Last year, Amherst College, which has drawn harsh scrutiny for reports that the school mishandled sexual assaults on campus, reached out to Ask Big Questions to train 50 people (35 students, 10 staff members and 5 faculty members) who led conversations involving 600 students, focusing on the questions: “For whom are we responsible?” And: “What do we need to learn?”

“It was a powerful experience,” said Peter Uvin, Amherst’s provost. “As on many campuses, there is a lack of conversation about the bigger and deeper issues in life.” What impressed Uvin most was that the program got students into discussions that had completely different goals and tones. “At a place like Amherst, every student knows how to debate, critique, demolish an argument,” he said. What was “marvelous” about the methodology was the commitment students made “not to contradict each other and look for weaknesses in each other’s arguments, but to carefully listen, and if one doesn’t understand — to ask for more information.”

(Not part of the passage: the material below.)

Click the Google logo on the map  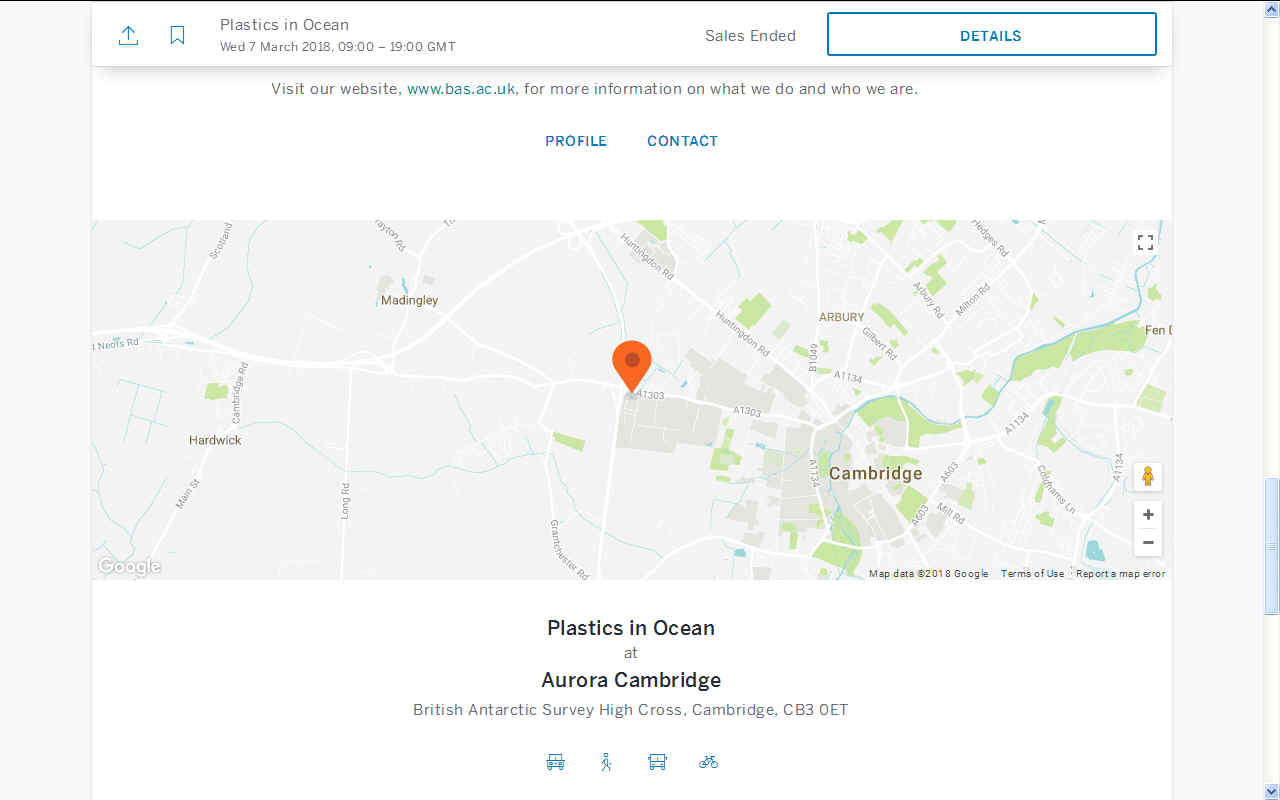(129, 567)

Uvin plans to have more such conversations on campus in the coming year — and to get students selecting the questions and taking ownership of the process.

Big questions are not just for public consumption. At a time of intense political polarization — when news sites observe Thanksgiving by offering readers talking points to win family arguments — they can help us rediscover those closest to us.

“As a result of the conversations I’ve had with my family, I’ve learned to appreciate and love the differences in opinion we have in the world,” said Katz. “For the first time, I can understand why certain family members vote a different way than I do, and I can respect that. Having a deeper understanding of the stories of my family members has helped me to get excited again to be at the dinner table.”


This column first appeared on the New York Times “Fixes” blog.